South Africa

Dawie Roodt explains how the ANC broke South Africa’s economy

The ANC has failed to keep pace with economic developments, resulting in the party trying to manage a 21st century economy using 20th century ideas. 

The South African economy has fundamentally shifted towards services, which now make up the largest share of economic activity in the country. 

However, the country’s dominant political force, the ANC, remains intent on implementing 20th century ideas that are based on economic activity being derived largely from agriculture and manufacturing. 

Efficient Group chief economist Dawie Roodt told the second annual BizNews Investment Conference that this is no longer fit for purpose and is one of the main reasons behind the country’s economic stagnation. 

Roodt said the ANC does not understand what makes a modern economy work and which policies are necessary to expand it. 

“The ideology of the ANC is stuck somewhere in the 1920s. Their ideology is based on Karl Marx’s labour value theory, which does not apply anymore because the majority of people do not work in factories,” Roodt said. 

The economy has become increasingly high-skilled and services-based, which requires a different way of thinking around how value is created. 

This is also something Donald Trump gets wrong, Roodt said, with the US President’s crusade to bring manufacturing back to America failing to understand that services drive economic activity and that few people want to work in factories. 

“Flowing from their ideology are their various policies. These policies are based on things like expropriation, centralisation, and redistribution, rather than creation and expansion,” Roodt said. 

Another major issue with the ANC is the party’s belief in cadre deployment, which Roodt explained has resulted in elevated incompetence within the state. 

This is because people are employed in the state and public companies based on their loyalty to the party and not on basic competence. 

An overarching characteristic of ANC rule has been corruption, with widespread looting of state resources resulting in significant capital and value destruction. 

“The result of that is what we have today in South Africa. We have a stagnant economy, declining service delivery, and a state in poor financial health,” Roodt said. 

Broken institutions

Dawie Roodt
Efficient Group chief economist Dawie Roodt

Roodt said the ANC’s misguided ideology can also be seen in the deteriorating quality of South Africa’s institutions, from national departments through to municipalities. 

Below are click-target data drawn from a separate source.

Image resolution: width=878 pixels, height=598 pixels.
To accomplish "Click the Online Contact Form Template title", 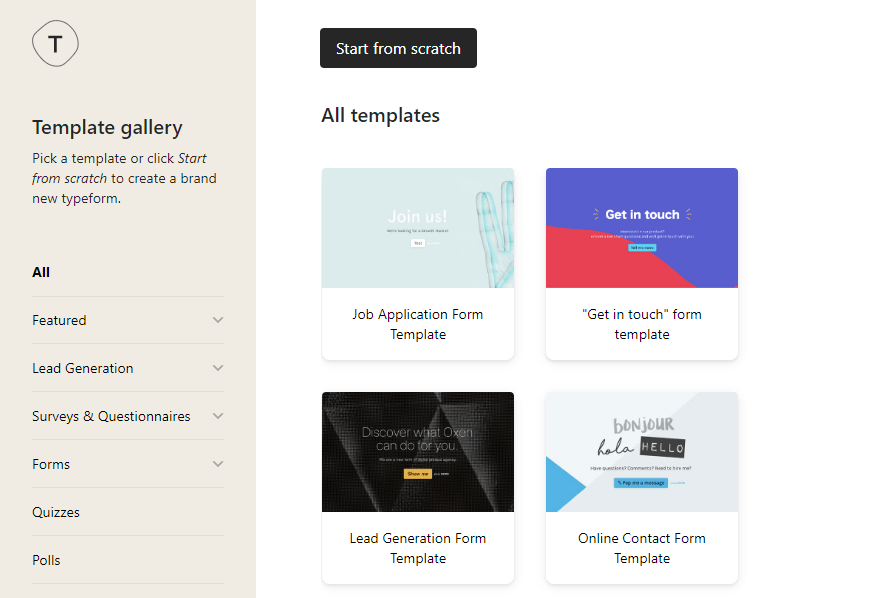I will 641,548.
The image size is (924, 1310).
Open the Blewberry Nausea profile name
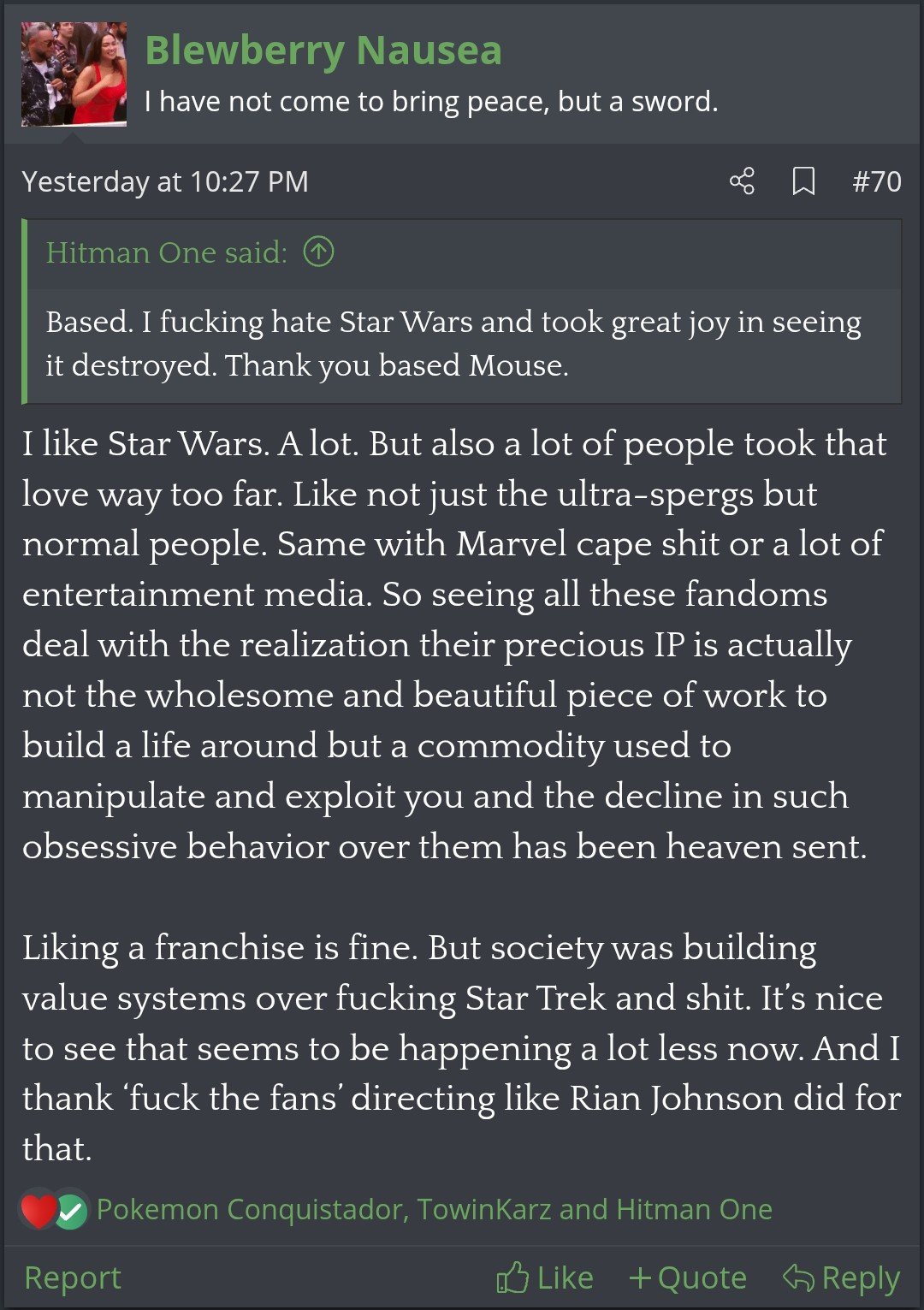tap(323, 50)
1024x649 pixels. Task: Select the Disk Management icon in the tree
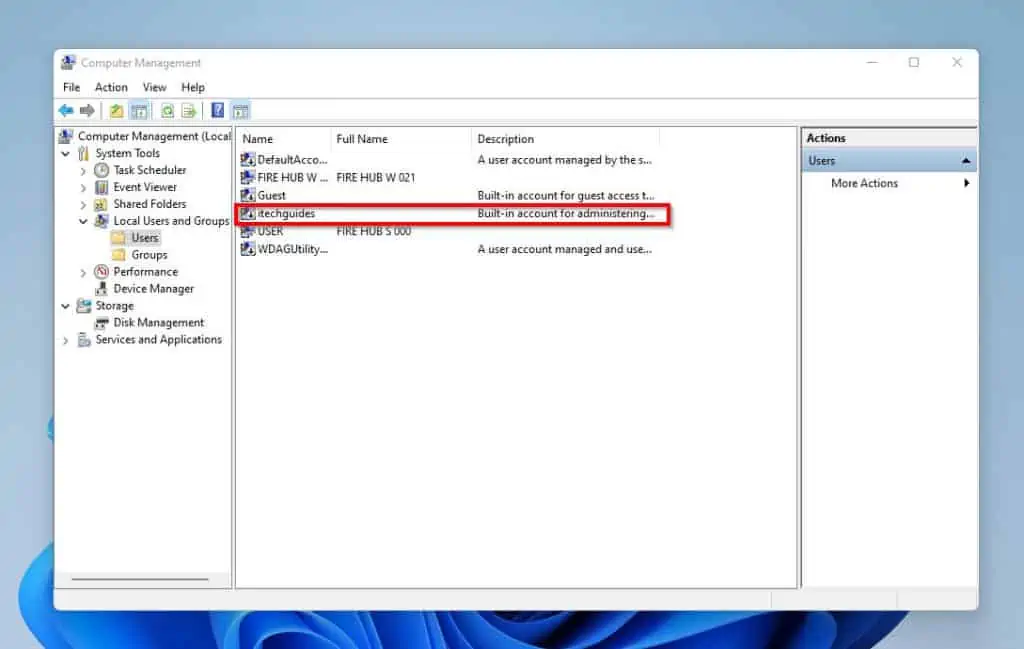click(100, 322)
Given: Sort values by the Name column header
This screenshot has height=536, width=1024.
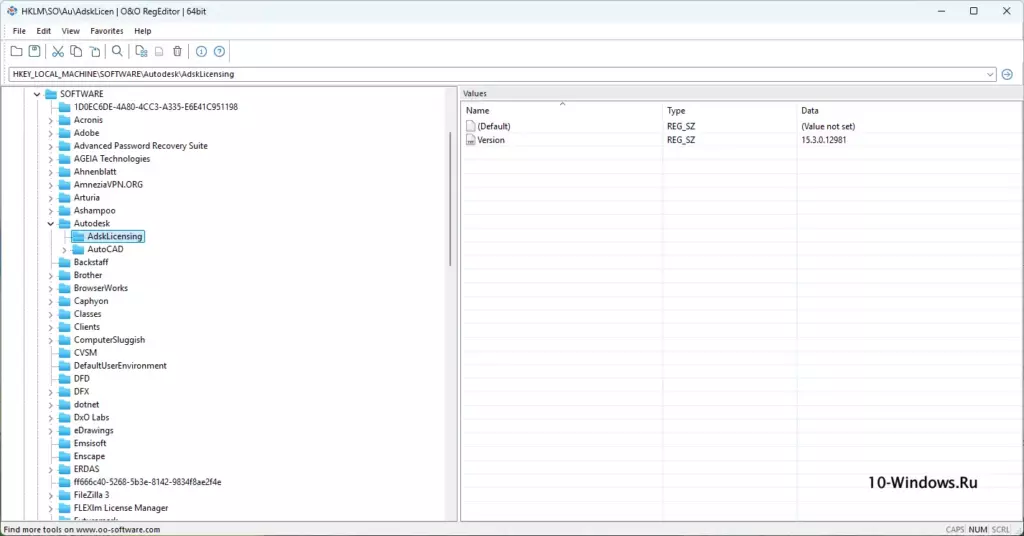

Over the past decade, the party’s rule has also resulted in a steady deterioration in the rule of law in South Africa, hampering investment and economic growth further. 

“The ANC has all but destroyed some major and important institutions in South Africa. The local government authorities are probably the single most important institution that has been destroyed,” Roodt said. 

Local government is crucial for millions of South Africans, as it is the only touchpoint they have with the state and service delivery. 

If this sphere of government fails, then many South Africans will lose trust in the state and its ability to adequately deliver services. 

“The local authorities are the most important institution in South Africa and more than 70% of them got qualified audits in the last financial year,” Roodt said. 

“They have been destroyed. It looks like some places have been through war. The implosion of Johannesburg is a case example.” 

These authorities are also crucial for businesses to operate and employ people. Without basic services, businesses cannot operate. 

Many of these authorities are financially crippled, with significant outstanding debt owed to Eskom, water boards, service providers, and landlords. 

The lack of skills and capacity at a local level has resulted in many municipalities being unable to adequately collect the revenue needed to pay for the services they use. 

A similar situation has played out at South Africa’s state-owned enterprises, with periods of mismanagement resulting in deteriorating service provision and financial collapse. 

These public companies, such as Eskom and Transnet, are no longer in a position to invest heavily in local infrastructure and service delivery due to their substantial debt burdens and interest payments. 

“The reality is that the ANC destroyed the state-owned enterprises and local authorities,” Roodt said. 

In the past, public companies and municipalities were able to be self-sufficient and survive without bailouts from the National Treasury. This is no longer the case.